Since 1995 the IPCC has promoted carbon sequestration in agricultural soils as a one of many climate change mitigation strategies (IPCC, 1995). In principle, certain “improved” practices such as no-till, cover cropping, and increased crop diversity can result in the long-term storage of excess atmospheric carbon in the soil profile. The adoption of such practices constitutes a change in land management (in contrast to land cover and land use change which have higher carbon sequestration potentials). Government agencies and private enterprises have been keen to promote the development of carbon offset markets in which land managers are paid for carbon sequestered in agricultural landscapes.

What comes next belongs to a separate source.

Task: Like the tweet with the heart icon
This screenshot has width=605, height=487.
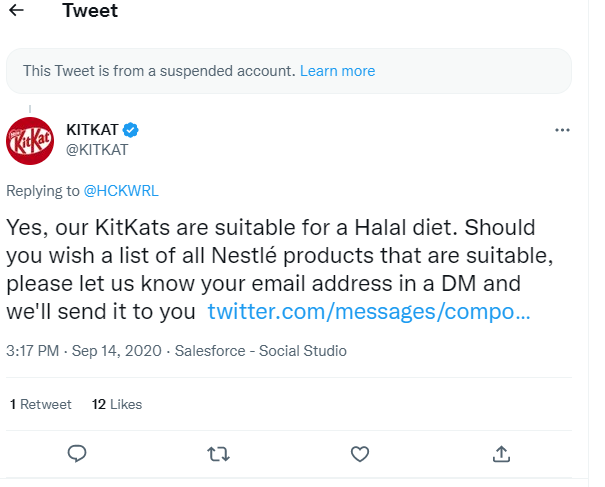Action: (x=360, y=454)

One major issue with agriculture-based carbon offsets is that methodologies for quantifying carbon sequestration at the field and landscape scales are poorly developed. Another major issue with agriculture-based carbon offsets is that improved practices most likely can only provide a small amount of carbon storage that can be sold as credits to other economic sectors. Schlesinger (2022) (not open access) states:
“for the United States to mitigate 5% of its current carbon dioxide emissions to the atmosphere, about 0.94 tons of carbon would need to be stored in each hectare of cropland annually……For comparison land abandoned from agriculture typically accumulates carbon at rates of 0.1 to 0.3 mtC/ha/year…….any mitigation of climate change will first require that the agriculture sector become “carbon neutral” so that additional soil carbon sequestration might reduce the content of carbon dioxide in the atmosphere.”
Schlesinger goes on to argue that most improved management practices are not likely to lead to large amounts of net carbon sequestration in agricultural soils due to emissions related to agricultural production and photosynthetic constraints.

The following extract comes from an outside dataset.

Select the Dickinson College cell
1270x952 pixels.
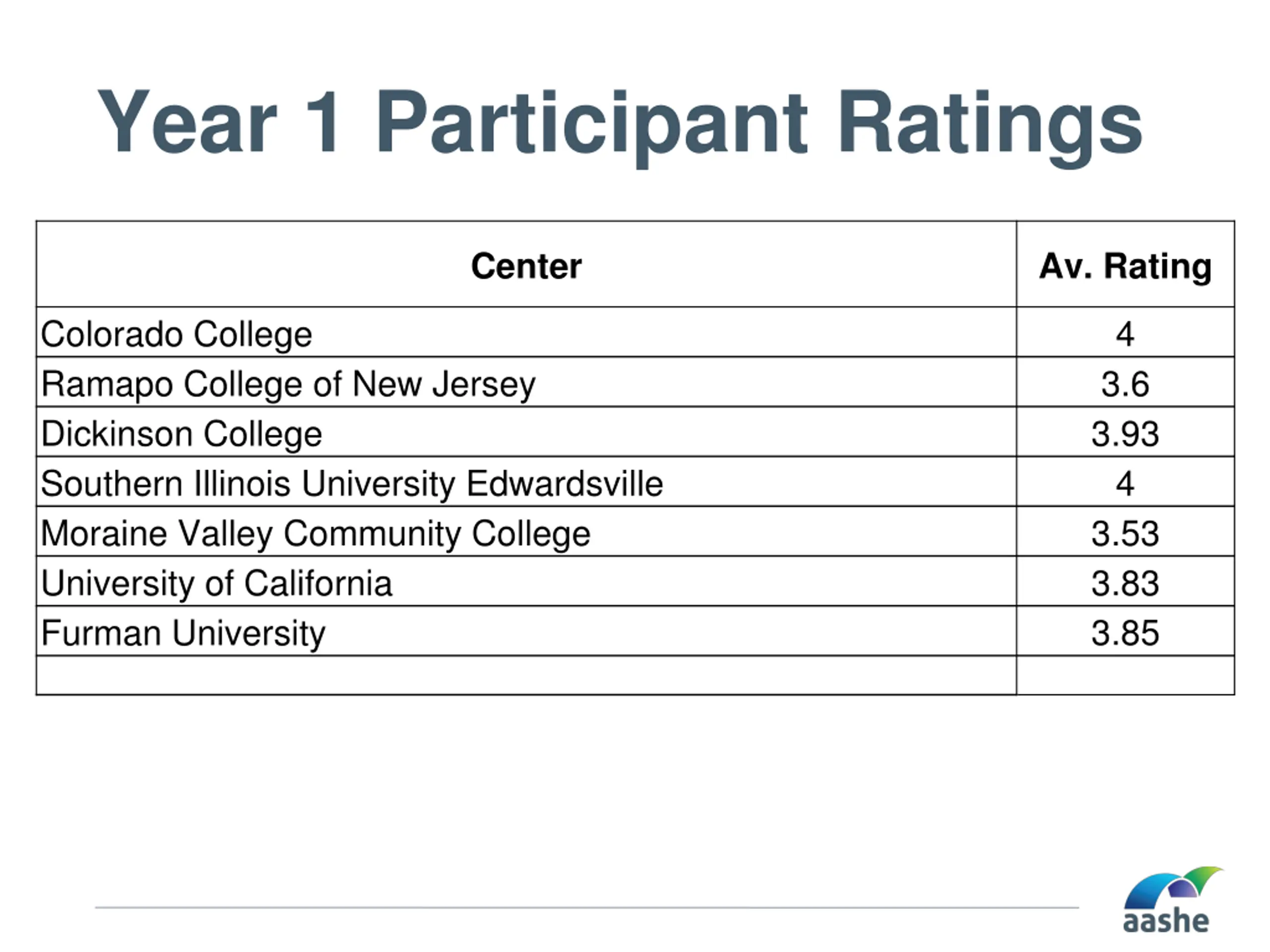point(182,434)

Even if agricultural soils have a limited capacity to store anthropogenic carbon emissions, farming practices designed around maximizing carbon sequestration remain important. Carbon sequestration can help the agriculture sector reach “net-zero” emissions (when paired with significant GHG emissions reductions). Additionally, carbon sequestering practices like no-till, cover cropping, and increased crop diversity can provide production benefits which improve soil function such as increased water holding capacity and reduced erosion. From an environmental perspective carbon sequestering practices can reduce soil, air, and water pollution when implemented at broader scales.
In summary, practices designed around carbon sequestration can provide significant benefits. However, the small carbon sequestration capacity of agricultural soils raises questions about the viability of ag.-based carbon offset markets.